Pixel coordinate grounding data:
◇ ◇ ◇ ◇ ◇ ◇ ◇
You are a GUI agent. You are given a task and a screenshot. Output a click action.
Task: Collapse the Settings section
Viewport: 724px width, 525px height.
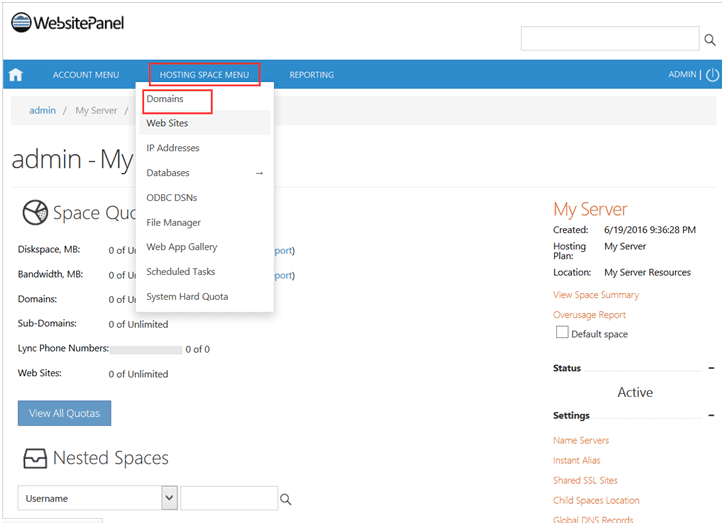coord(711,416)
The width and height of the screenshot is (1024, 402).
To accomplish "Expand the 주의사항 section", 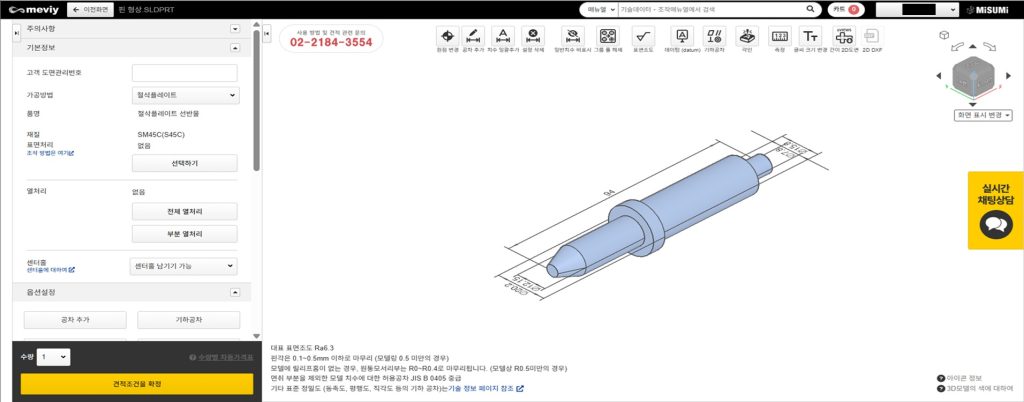I will (x=234, y=30).
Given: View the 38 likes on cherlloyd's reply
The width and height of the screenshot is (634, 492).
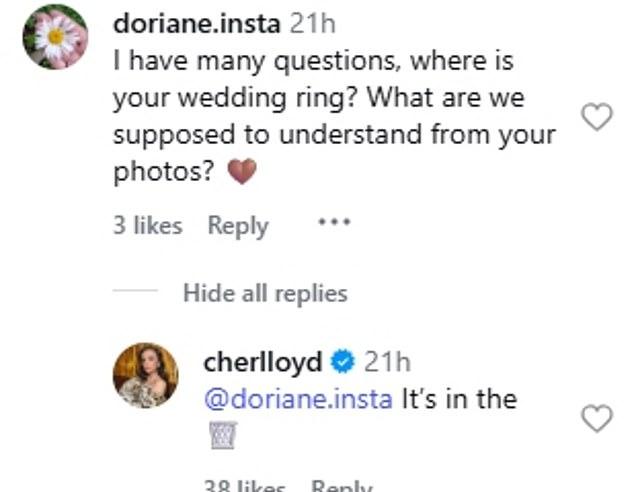Looking at the screenshot, I should (x=245, y=485).
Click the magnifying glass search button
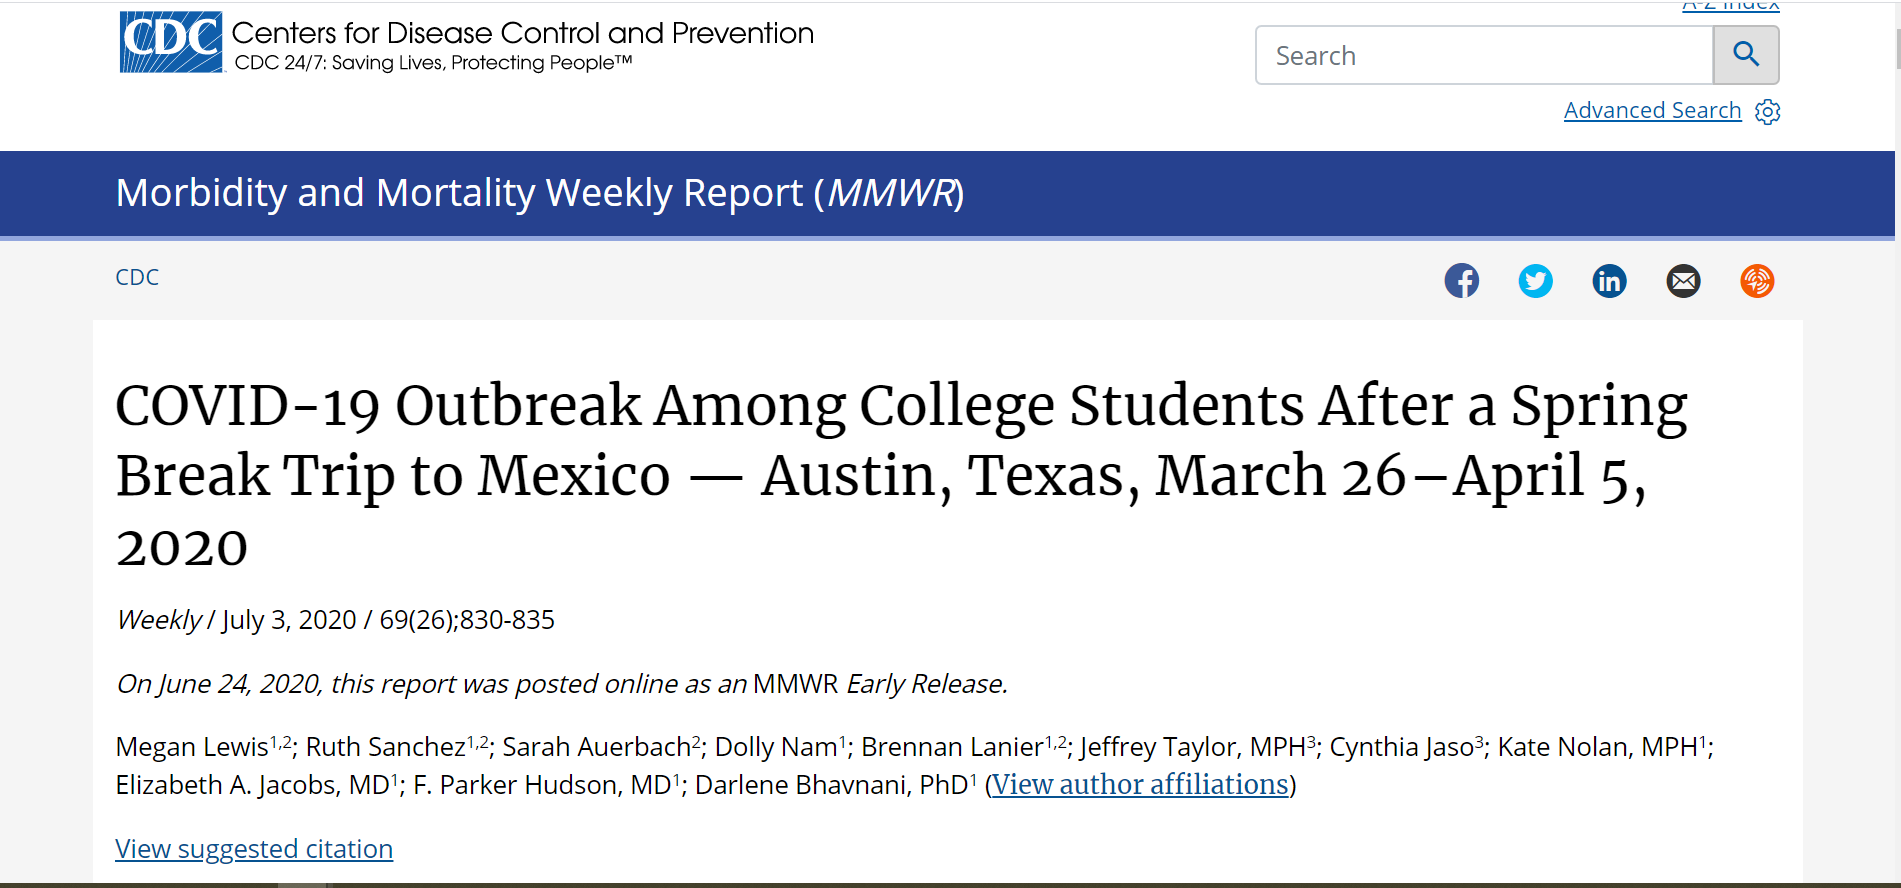 [x=1745, y=55]
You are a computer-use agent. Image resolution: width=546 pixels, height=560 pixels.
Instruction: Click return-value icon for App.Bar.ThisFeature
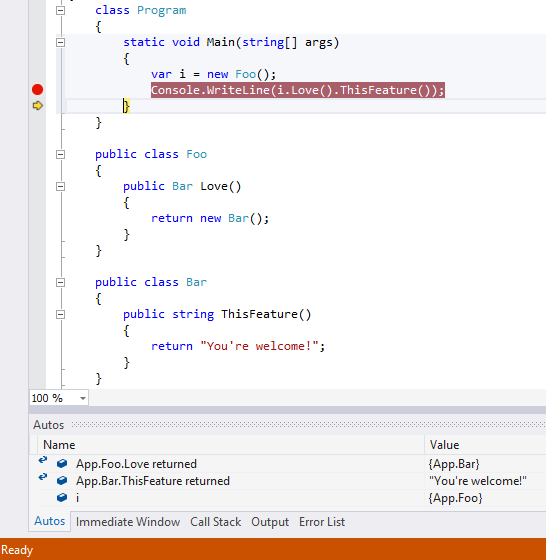point(43,477)
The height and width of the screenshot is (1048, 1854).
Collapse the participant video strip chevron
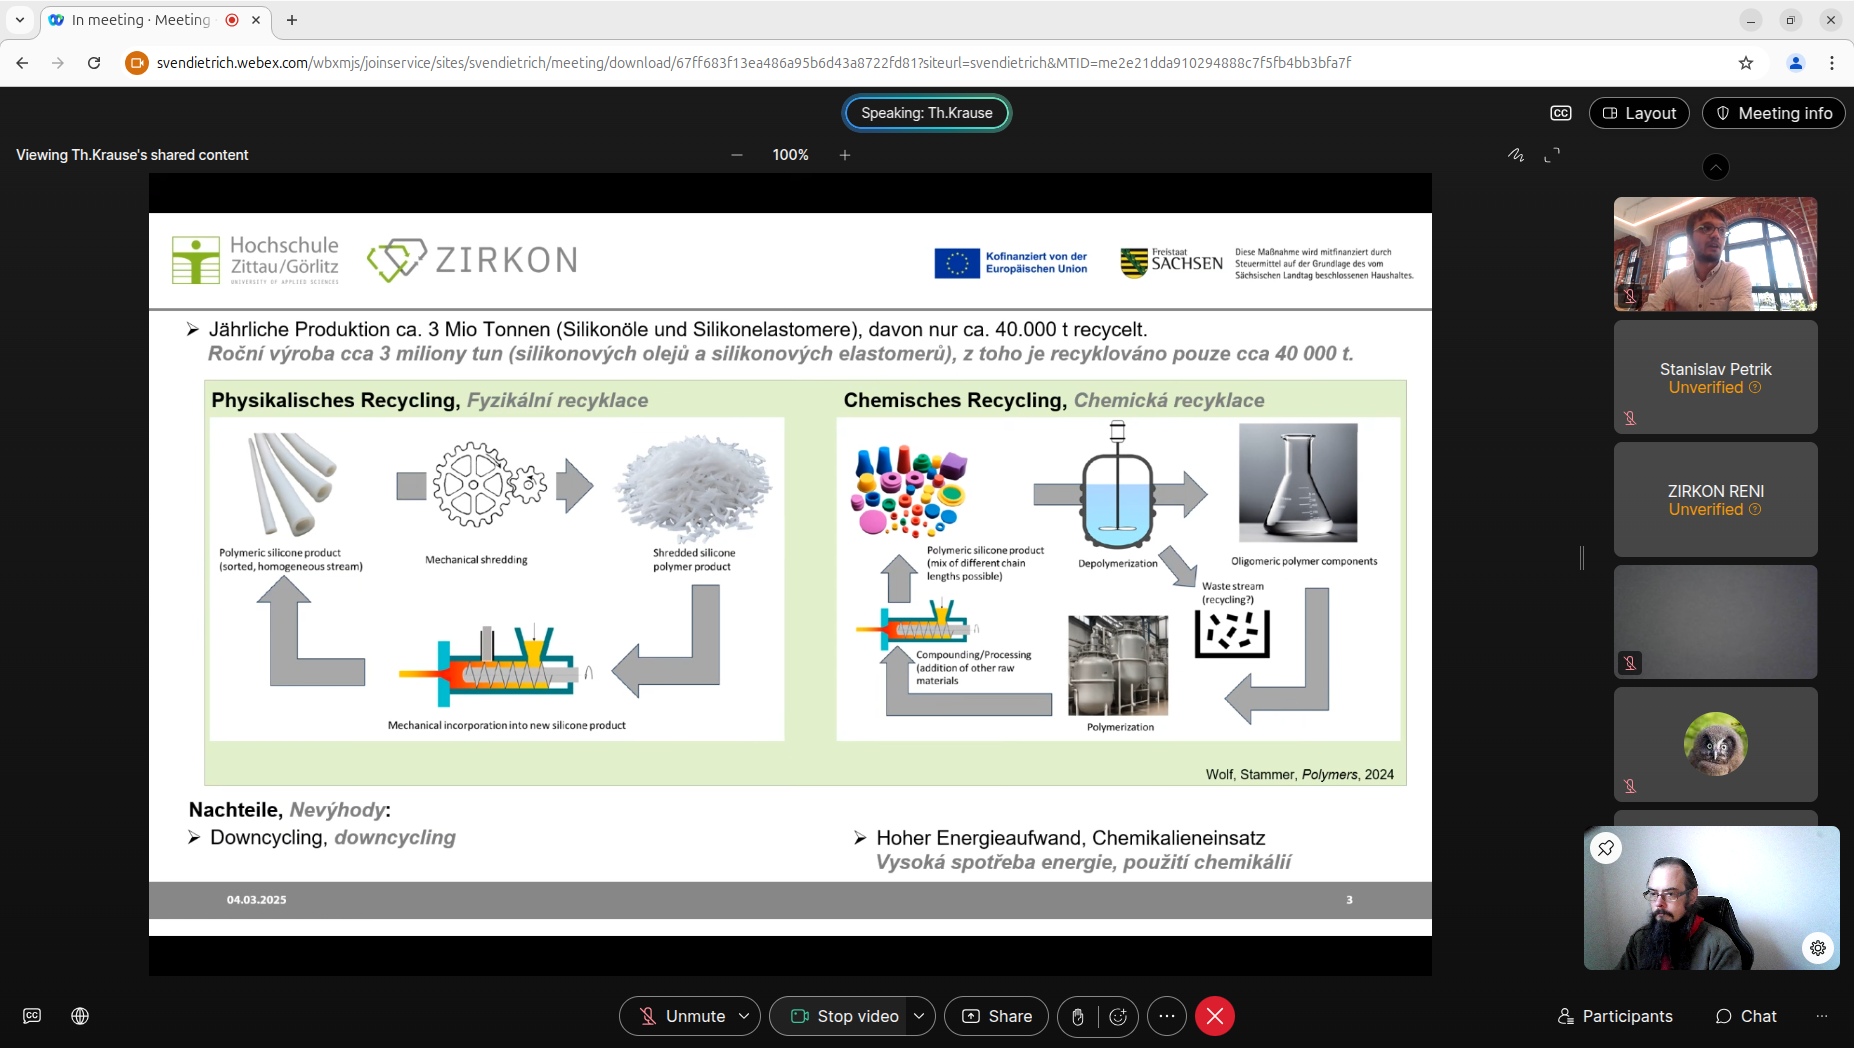[1716, 167]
◇ ◇ ◇ ◇ ◇ ◇ ◇
Copy out, exactly and without pictures, each line from the one containing "The height and" through the final line of the entries, both ends included.

The height and width of the screenshot is (1048, 1854).
Collapse the participant video strip chevron
[1716, 167]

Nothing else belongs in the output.